Часть 40 из 44 В начало
Для доступа к библиотеке пройдите авторизацию
Губы майора беззвучно зашевелились. Материться вслух он не хотел, но и держать в себе никаких сил не было.
– Ну ты даёшь, – выдавил он наконец. – То есть я – бестелесная матрица, Платина в капсуле, руки у тебя отсутствуют, считай, как класс… и при этом ты коммерцию крутишь, и с кем – с Бельмастым!
– Не будьте слишком придирчивы, майор, – лениво вступил Трейси. – Операция получилась довольно затратная, а Агата сделала ее прибыльной. Только и всего.
Переждал возмущенное «Только и всего?!», чмокнул девушку в негодующе подрагивающий кончик носа и продолжил:
– И вообще, жаль, что вы не присутствовали при торге. Мы с помощником Кертиса прикинулись мебелью, чтобы случайно не зацепило… и не знаю, как Франц, а я наслаждался.
– Не сомневаюсь, – проворчал Дима. – Вот только как мне прикажете вставлять в отчёт участие Кертиса?

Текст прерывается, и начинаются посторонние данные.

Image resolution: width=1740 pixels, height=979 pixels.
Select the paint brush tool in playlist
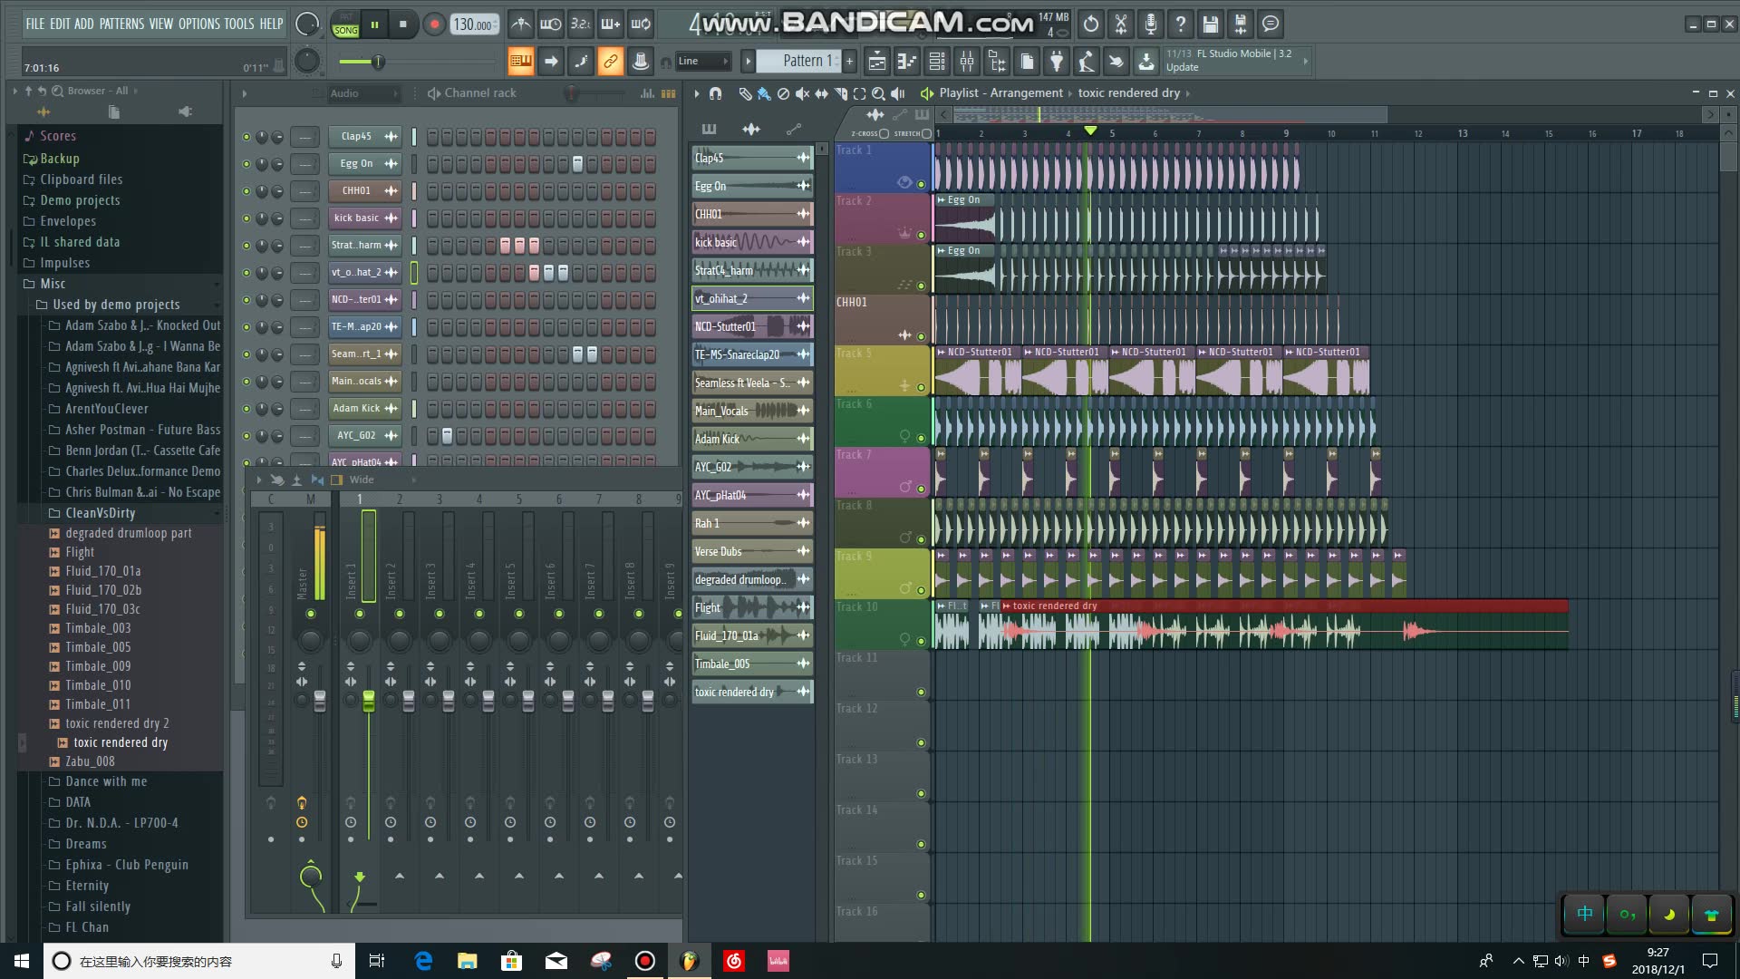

Он ведь числится в ликвидированных…
Успокоившаяся Агата победно усмехнулась:
– Зато Нед Молбери не числится. Потому хотя бы, что ничем перед Империей не провинился. Договорённость имеется, мы всё обсудили, ещё когда я на Манки загорала в ожидании твоей тушки. Ну правда, командир, не хочу я Тони подставлять. От дел он отошёл, нам помог… не надо, а?

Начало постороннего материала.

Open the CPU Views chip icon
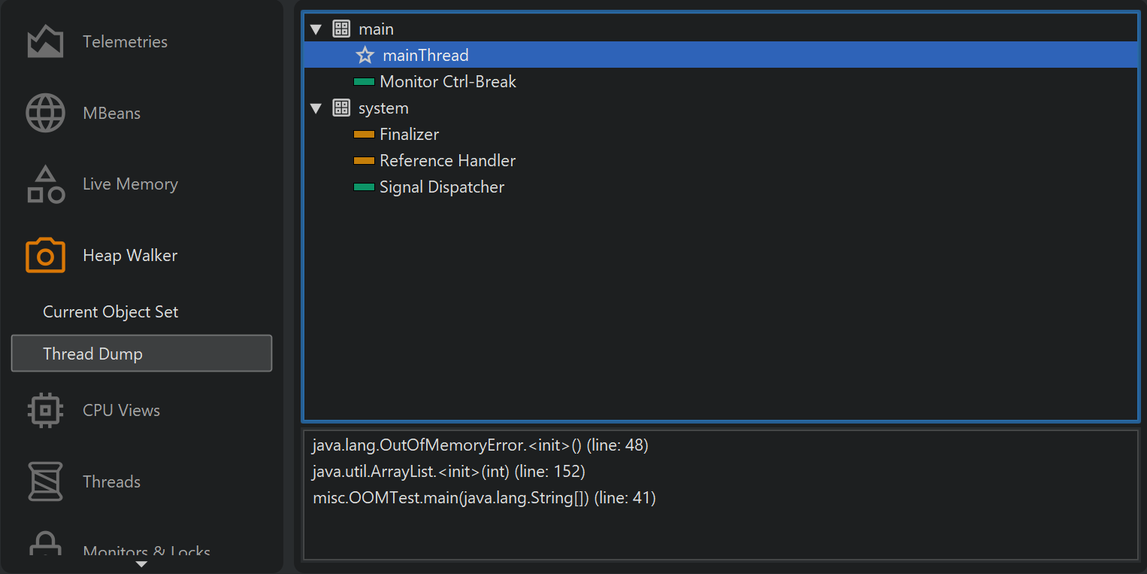45,411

– Да как по мне – пусть живёт, старый мерзавец… только вы хотя бы сами в показаниях не запутайтесь. Папа уж точно захочет всех вас послушать. К вам это тоже относится, Анатоль. Если вы откажетесь от беседы, мне будет не так просто, как хотелось бы. А если согласитесь… Горин – тот ещё персонаж.
– А вот это уже моя забота, командир, – спокойно отозвалась Агата и зевнула, деликатно прикрывая рот кончиками пальцев. – Не переживай, я знаю, что делать.

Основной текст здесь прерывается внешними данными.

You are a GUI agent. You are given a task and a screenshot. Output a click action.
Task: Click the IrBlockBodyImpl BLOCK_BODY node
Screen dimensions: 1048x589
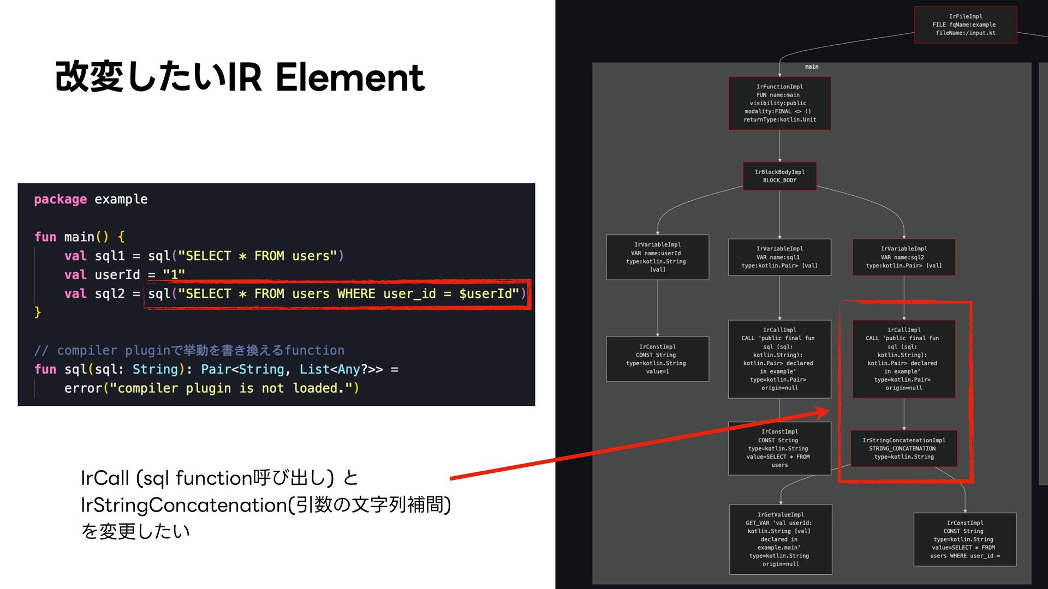(779, 176)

Нельзя сказать, что капитан Борис Фельдблюм, отряженный генералом Гориным встретить майора Десницу и его людей в Свободном, был зол. Скорее, раздражён. Во-первых, он вообще недолюбливал штатских, которые осмеливались вести себя так, словно разведка Империи им не указ. Во-вторых, у этих конкретных штатских были для такого поведения основания столь непрошибаемые, что капитану оставалось только бессильно скрипеть зубами.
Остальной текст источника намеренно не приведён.